--- PROVIDED RECORDS Enclosed Below ---
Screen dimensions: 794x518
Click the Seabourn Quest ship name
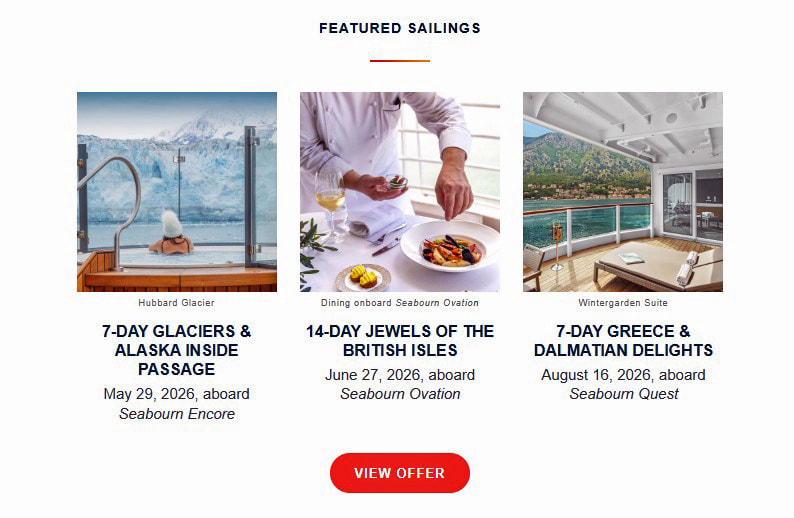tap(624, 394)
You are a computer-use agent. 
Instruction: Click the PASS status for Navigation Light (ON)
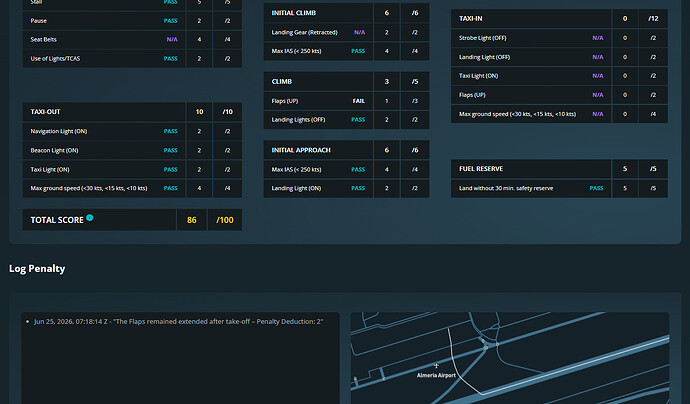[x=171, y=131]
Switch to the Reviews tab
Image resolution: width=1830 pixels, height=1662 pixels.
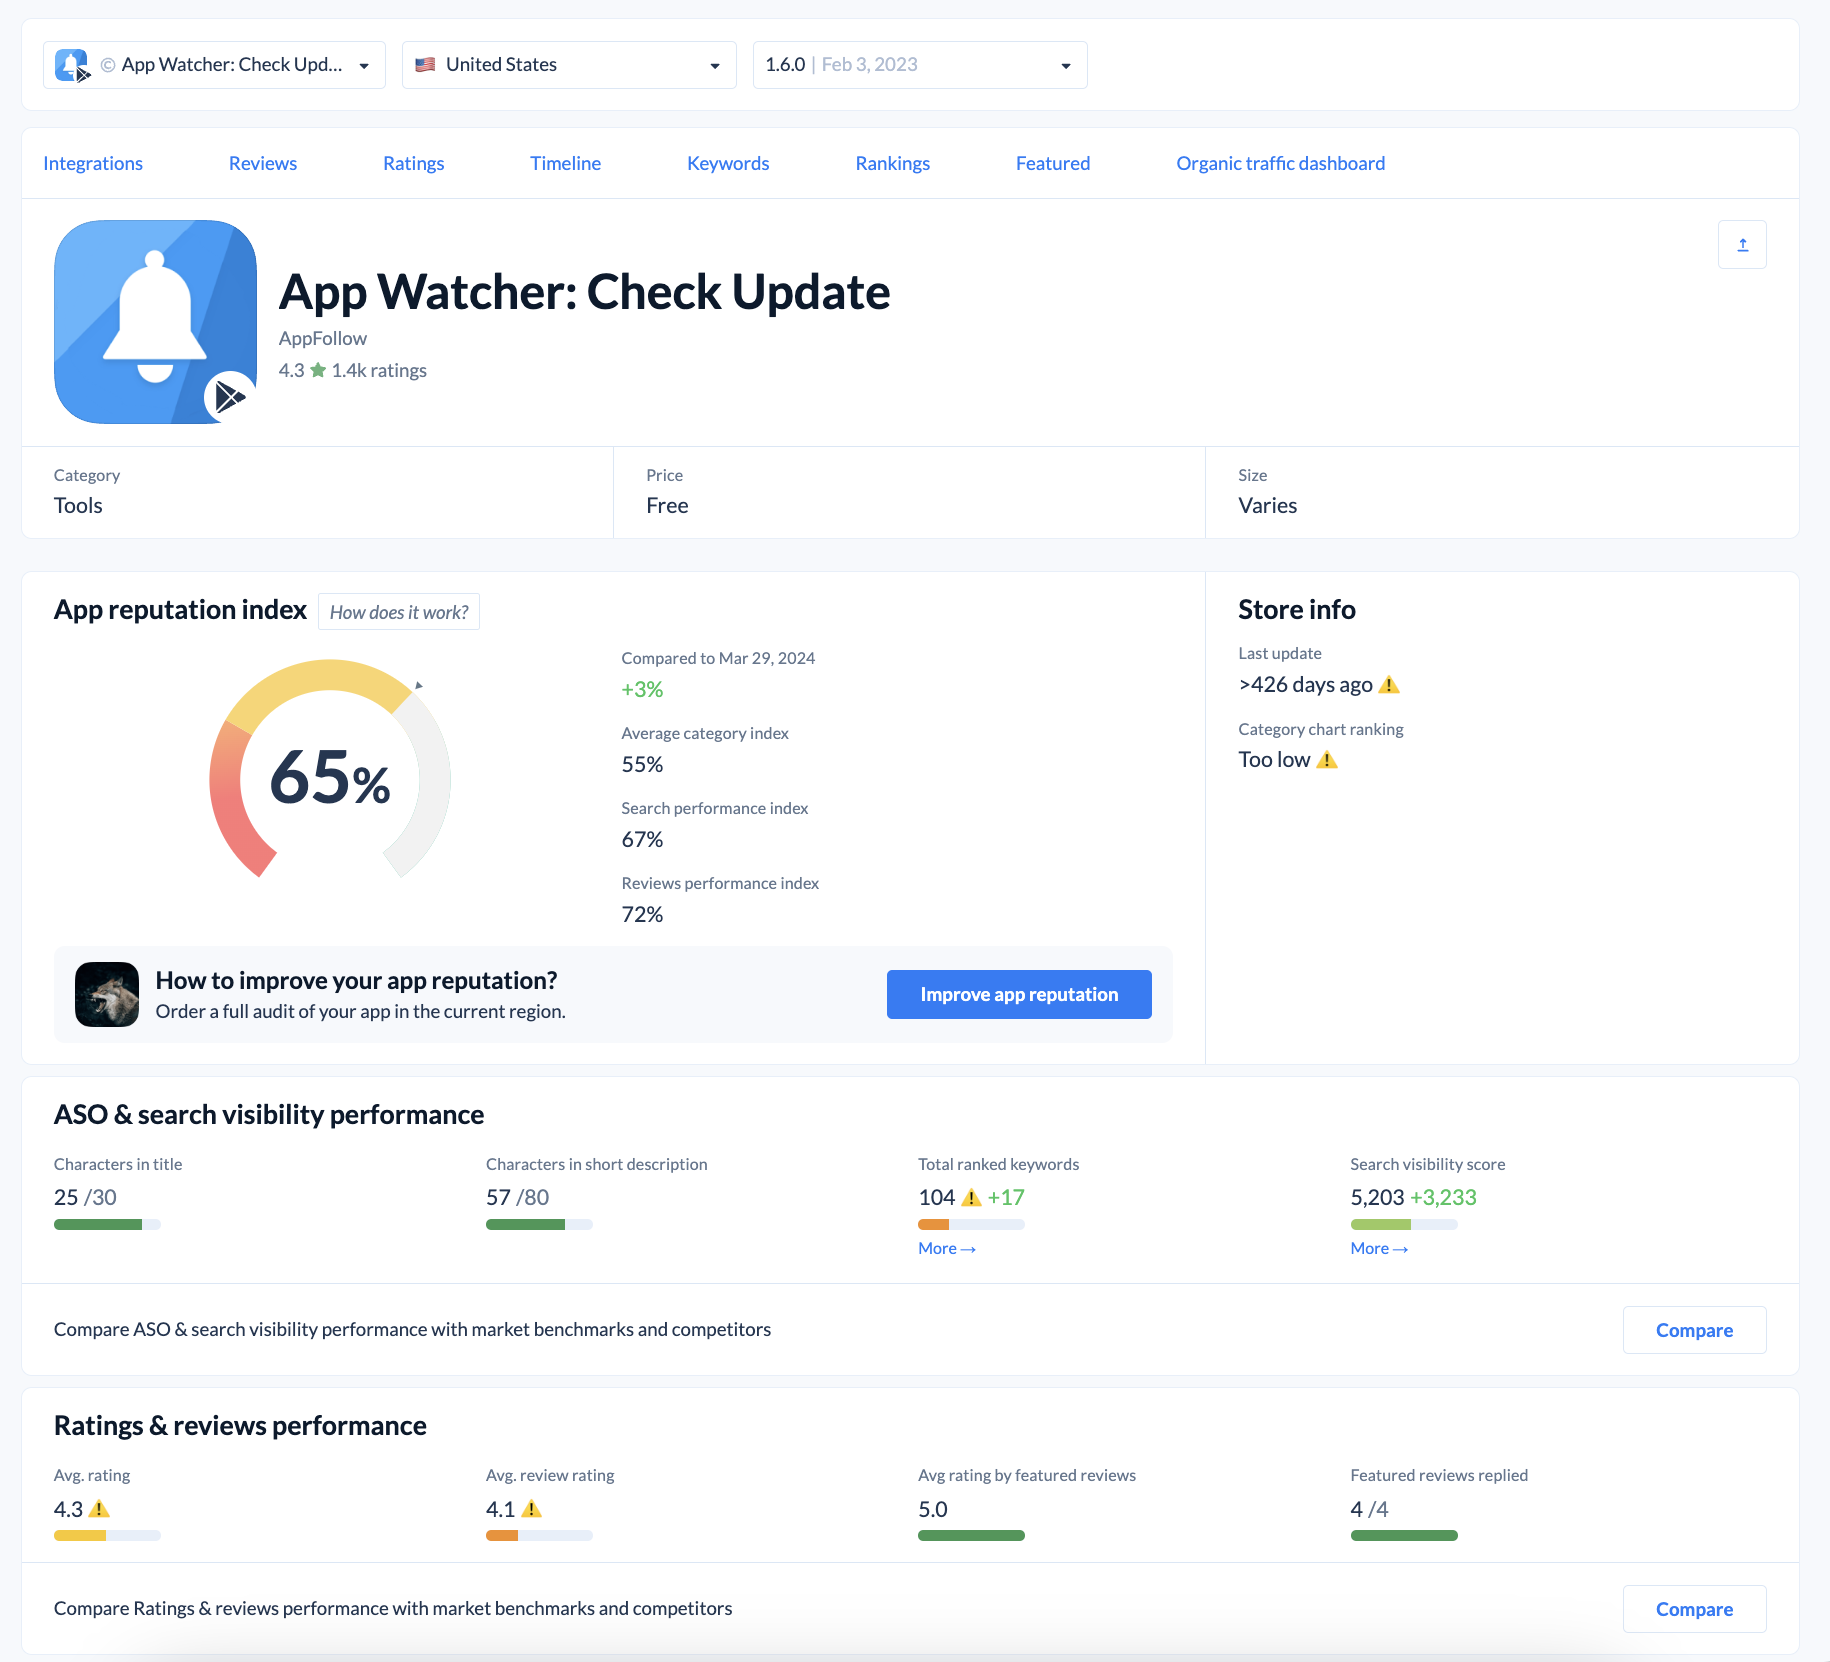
--- End of Enclosed PROVIDED RECORDS ---
- [PROBLEM DETAILS]:
Your answer must be exactly the lines from the one containing "Switch to the Reviews tab" through the last line of the records above, both included, with every picture left out.

- [YOUR SOLUTION]:
Switch to the Reviews tab
Image resolution: width=1830 pixels, height=1662 pixels.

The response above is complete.